Authors: Richard Ren, Steven Basart, Adam Khoja, Alice Gatti, Long Phan, Xuwang Yin, Mantas Mazeika, Alexander Pan, Gabriel Mukobi, Ryan H. Kim, Stephen Fitz, Dan Hendrycks
Abstract: As artificial intelligence systems grow more powerful, there has been
increasing interest in “AI safety” research to address emerging and future
risks. However, the field of AI safety remains poorly defined and
inconsistently measured, leading to confusion about how researchers can
contribute. This lack of clarity is compounded by the unclear relationship
between AI safety benchmarks and upstream general capabilities (e.g., general
knowledge and reasoning).
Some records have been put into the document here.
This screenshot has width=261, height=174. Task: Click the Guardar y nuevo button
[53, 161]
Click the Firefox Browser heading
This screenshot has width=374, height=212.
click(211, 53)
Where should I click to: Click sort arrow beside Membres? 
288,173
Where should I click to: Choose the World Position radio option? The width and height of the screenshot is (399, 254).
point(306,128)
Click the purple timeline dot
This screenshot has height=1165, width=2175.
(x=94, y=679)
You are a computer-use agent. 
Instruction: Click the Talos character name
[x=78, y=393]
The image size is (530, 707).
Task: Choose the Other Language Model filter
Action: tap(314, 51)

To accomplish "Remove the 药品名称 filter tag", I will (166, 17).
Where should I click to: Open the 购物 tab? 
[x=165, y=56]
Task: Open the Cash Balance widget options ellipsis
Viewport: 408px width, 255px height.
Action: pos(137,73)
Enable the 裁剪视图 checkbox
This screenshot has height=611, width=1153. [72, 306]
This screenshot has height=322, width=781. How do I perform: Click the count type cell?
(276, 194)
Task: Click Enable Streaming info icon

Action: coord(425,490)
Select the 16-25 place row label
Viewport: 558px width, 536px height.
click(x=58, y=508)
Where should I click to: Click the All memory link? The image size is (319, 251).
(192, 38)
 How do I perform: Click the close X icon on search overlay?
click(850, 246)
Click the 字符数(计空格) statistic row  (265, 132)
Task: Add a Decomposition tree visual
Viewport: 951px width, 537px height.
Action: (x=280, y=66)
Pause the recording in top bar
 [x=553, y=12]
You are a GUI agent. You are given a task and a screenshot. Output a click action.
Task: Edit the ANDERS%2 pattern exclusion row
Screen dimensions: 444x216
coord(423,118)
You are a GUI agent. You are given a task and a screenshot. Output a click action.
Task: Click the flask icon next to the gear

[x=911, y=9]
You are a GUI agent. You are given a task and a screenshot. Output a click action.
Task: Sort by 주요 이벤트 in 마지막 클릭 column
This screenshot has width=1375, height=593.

To address these issues, we conduct a comprehensive
meta-analysis of AI safety benchmarks, empirically analyzing their correlation
with general capabilities across dozens of models and providing a survey of
existing directions in AI safety. Our findings reveal that many safety
benchmarks highly correlate with upstream model capabilities, potentially
enabling “safetywashing” — where capability improvements are misrepresented as
safety advancements. Based on these findings, we propose an empirical
foundation for developing more meaningful safety metrics and define AI safety
in a machine learning research context as a set of clearly delineated research
goals that are empirically separable from generic capabilities advancements. In
doing so, we aim to provide a more rigorous framework for AI safety research,
advancing the science of safety evaluations and clarifying the path towards
measurable progress.
Source: http://arxiv.org/abs/2407.21792v1